In 1970, as today, as always before, English Canada refused the national existence of the Quebec people and, today as before, it is ready to use all means to reduce it to nothing or, at worst to prevent it from harming the development of its national interests. English Canada is the conqueror who find his domination on the conquered people justified, who find it justified to deploy his army against them, each time they have the impudence to stand up. In 1970, to preserve the integrity of their badly acquired and badly preserved power, even though the rapport of the forces involved did not require it, they jumped on the occasion which the FLQ offered them to crush the eminently legitimate and democratic steps and the legal political action of the Parti québécois, then representing in their eyes the threat of independence.

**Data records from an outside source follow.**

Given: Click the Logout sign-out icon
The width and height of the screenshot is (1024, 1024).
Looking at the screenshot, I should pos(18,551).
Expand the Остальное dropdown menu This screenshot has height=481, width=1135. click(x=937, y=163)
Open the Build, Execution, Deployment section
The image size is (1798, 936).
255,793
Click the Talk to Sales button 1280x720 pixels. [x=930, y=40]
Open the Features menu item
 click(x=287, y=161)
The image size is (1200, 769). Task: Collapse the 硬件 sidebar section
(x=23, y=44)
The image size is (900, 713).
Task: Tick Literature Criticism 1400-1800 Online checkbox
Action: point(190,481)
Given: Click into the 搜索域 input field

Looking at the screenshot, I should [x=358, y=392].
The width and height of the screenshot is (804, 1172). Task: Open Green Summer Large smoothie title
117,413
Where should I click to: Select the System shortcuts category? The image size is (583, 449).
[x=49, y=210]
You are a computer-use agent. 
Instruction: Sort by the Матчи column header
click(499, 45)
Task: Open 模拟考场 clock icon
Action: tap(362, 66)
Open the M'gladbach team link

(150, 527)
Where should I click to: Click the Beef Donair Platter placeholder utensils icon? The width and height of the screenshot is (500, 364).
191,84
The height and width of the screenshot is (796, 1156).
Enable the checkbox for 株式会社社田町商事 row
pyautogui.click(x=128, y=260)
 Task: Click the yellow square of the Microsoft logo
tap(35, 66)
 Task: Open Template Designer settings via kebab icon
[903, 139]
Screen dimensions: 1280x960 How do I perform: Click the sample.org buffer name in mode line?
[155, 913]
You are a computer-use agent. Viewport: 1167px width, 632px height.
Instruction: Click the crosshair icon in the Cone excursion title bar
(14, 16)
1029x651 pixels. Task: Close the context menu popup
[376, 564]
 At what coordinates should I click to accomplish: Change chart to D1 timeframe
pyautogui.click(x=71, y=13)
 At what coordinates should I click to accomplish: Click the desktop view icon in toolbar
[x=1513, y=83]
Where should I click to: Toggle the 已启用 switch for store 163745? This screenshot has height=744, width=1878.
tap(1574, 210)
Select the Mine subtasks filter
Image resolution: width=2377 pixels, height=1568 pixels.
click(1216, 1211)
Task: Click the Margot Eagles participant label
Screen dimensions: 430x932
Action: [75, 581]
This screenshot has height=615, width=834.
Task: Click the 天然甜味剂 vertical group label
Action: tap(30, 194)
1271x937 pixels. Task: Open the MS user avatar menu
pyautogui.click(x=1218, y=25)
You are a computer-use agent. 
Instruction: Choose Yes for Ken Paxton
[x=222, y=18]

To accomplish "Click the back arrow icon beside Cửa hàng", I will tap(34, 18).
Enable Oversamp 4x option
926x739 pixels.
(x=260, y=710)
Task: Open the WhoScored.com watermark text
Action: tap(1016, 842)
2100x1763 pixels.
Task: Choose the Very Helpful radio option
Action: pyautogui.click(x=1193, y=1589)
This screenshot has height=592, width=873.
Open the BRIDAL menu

Because, it is important to underline it, the means employed by the independence forces matter little to the Canadian State, only their real or apprehended effectiveness counts. And terrorism forms part of the weapons at its disposal to counter it.

As long as as a great majority we will not possess an acute awareness that we are at war and that as long as we will not be really determined to vanquish the enemy, we will be victims of its coups and its acts of terrorism. It should be hoped that we will develop these qualities before it is too late so that the fights of our parents and elders for the recognition of our rights and our sovereignty were not carried out in vain.

Author's Notes

1. To write this article, I have mainly referred to the work of Louis Fournier: FLQ histoire d’un mouvement clandestin, reedited in 1998 by Lanctôt éditeur, and, for general history, published by the same editor, in 1999, the 2 tomes of Robert Lahaise and Noël Vallarand: La Nouvelle France (1524-1760) and Le Québec sous le régime anglais (1760-1867), as well as Le Canada pourquoi l’impasse, by Kaye Holloway, published in Montréal, in 1984 by Les éditions Nouvelle-Optique.

2. Bulletin des Recherches Historiques, vol. III, p.64, cited in a monograph dedicated to the history of Saint-Michel de Bellechasse.

3. See on this topic the work of historian Stanley Bréhaut-Ryerson: Capitalisme et Confédération.